PROBLEM>
Please render the lines below as a Markdown table with the columns Row and Line, skipping any blank lines. Leave the pictures out of your answer.

[Collected data]
------------
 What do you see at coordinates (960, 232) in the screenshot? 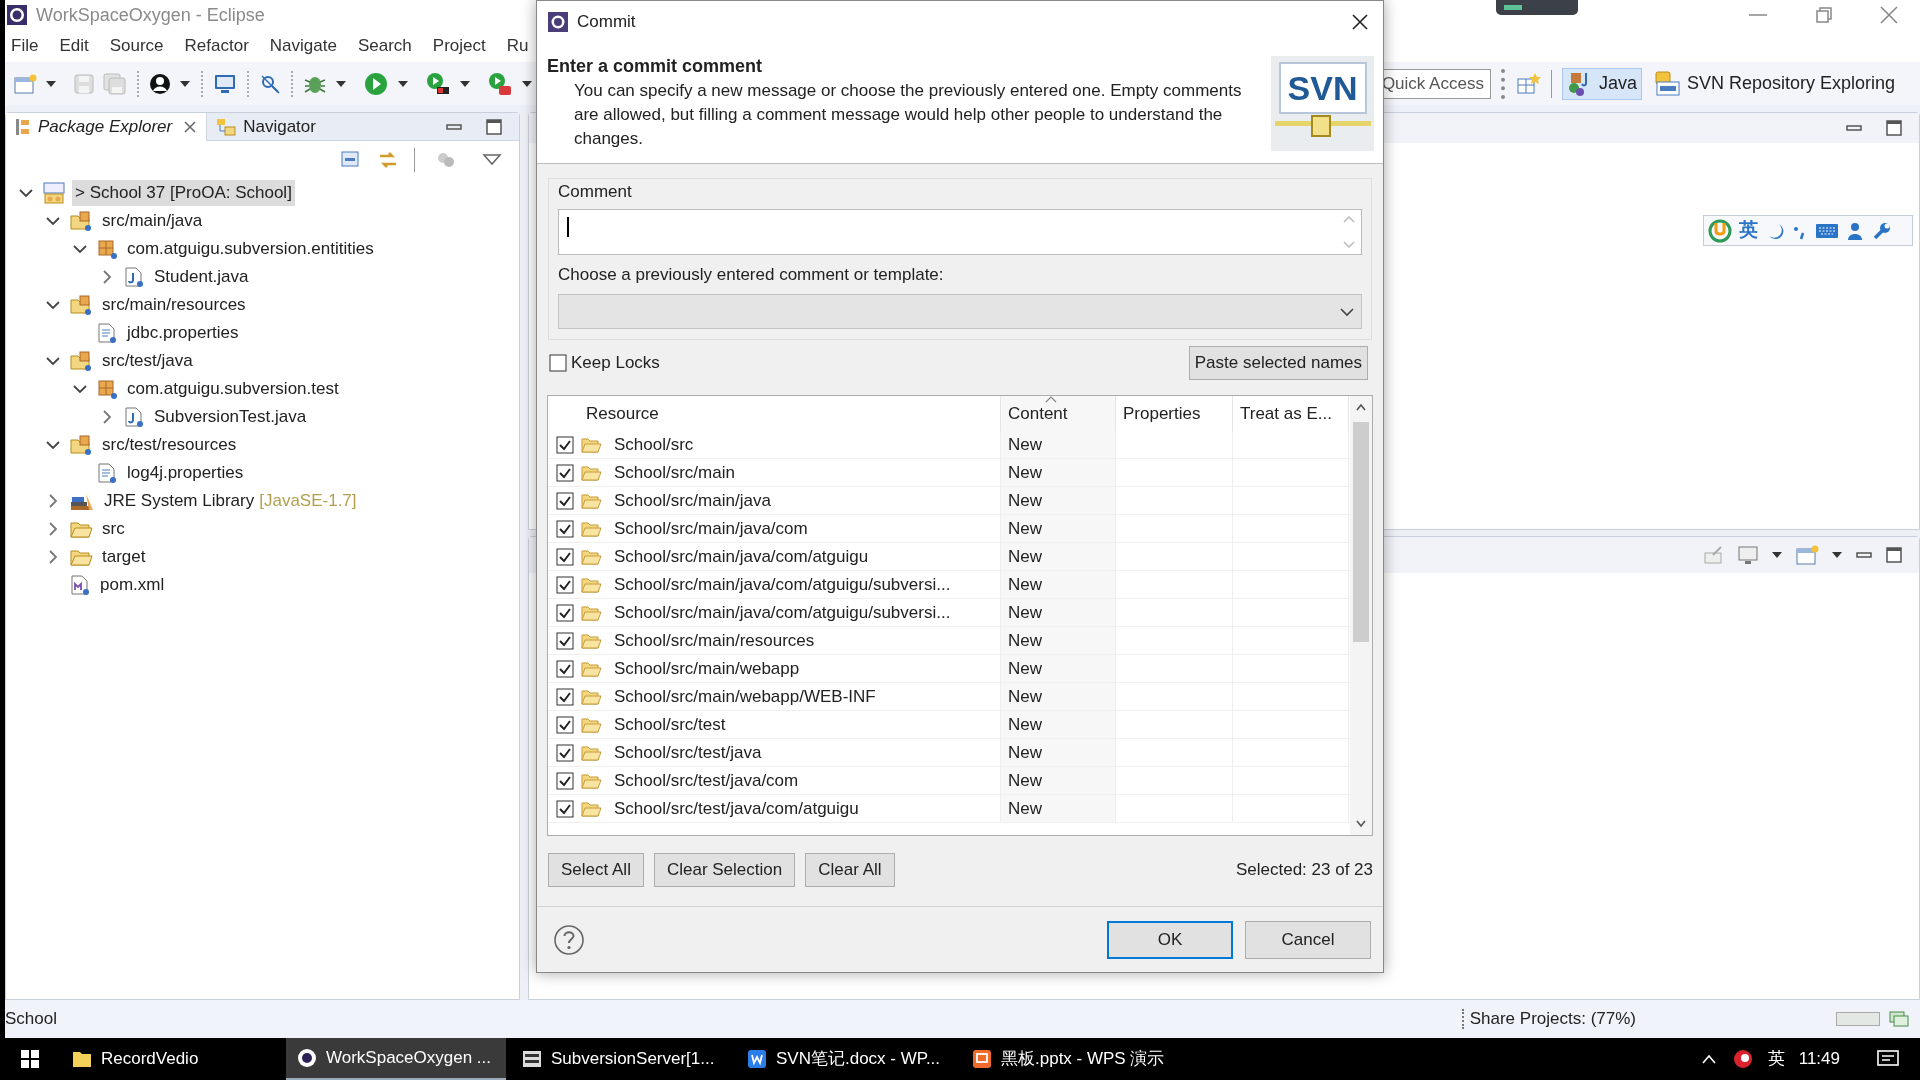
I see `comment-field` at bounding box center [960, 232].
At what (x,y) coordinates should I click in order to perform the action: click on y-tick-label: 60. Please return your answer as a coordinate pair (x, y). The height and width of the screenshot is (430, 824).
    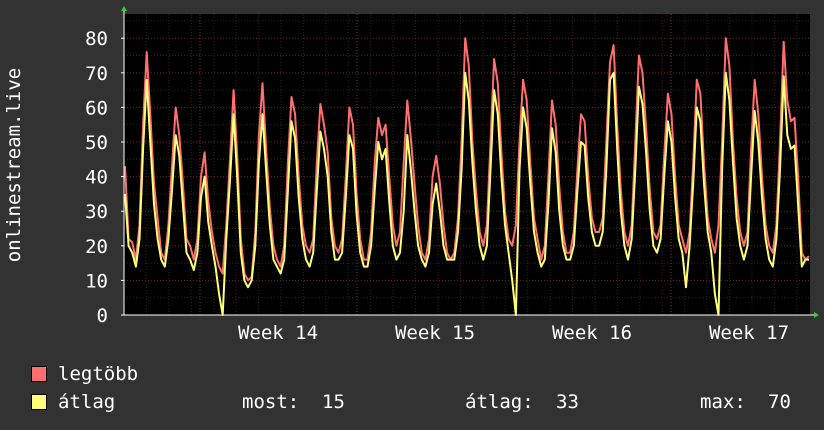
    Looking at the image, I should click on (96, 108).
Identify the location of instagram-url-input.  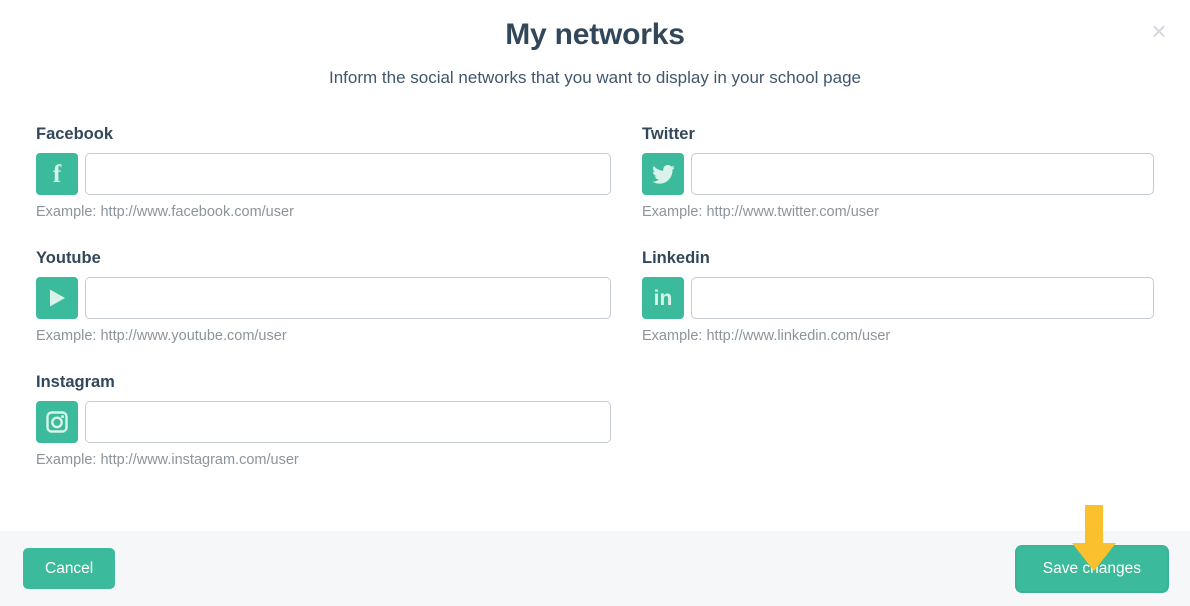
(348, 422).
------------
TASK OUTPUT>
| Row | Line |
|---|---|
| 1 |  What do you see at coordinates (960, 232) in the screenshot?  |
| 2 | I see `comment-field` at bounding box center [960, 232]. |
| 3 | At what (x,y) coordinates should I click in order to perform the action: click on y-tick-label: 60. Please return your answer as a coordinate pair (x, y). The height and width of the screenshot is (430, 824). |
| 4 |     Looking at the image, I should click on (96, 108). |
| 5 | Identify the location of instagram-url-input.   |
| 6 | (348, 422). |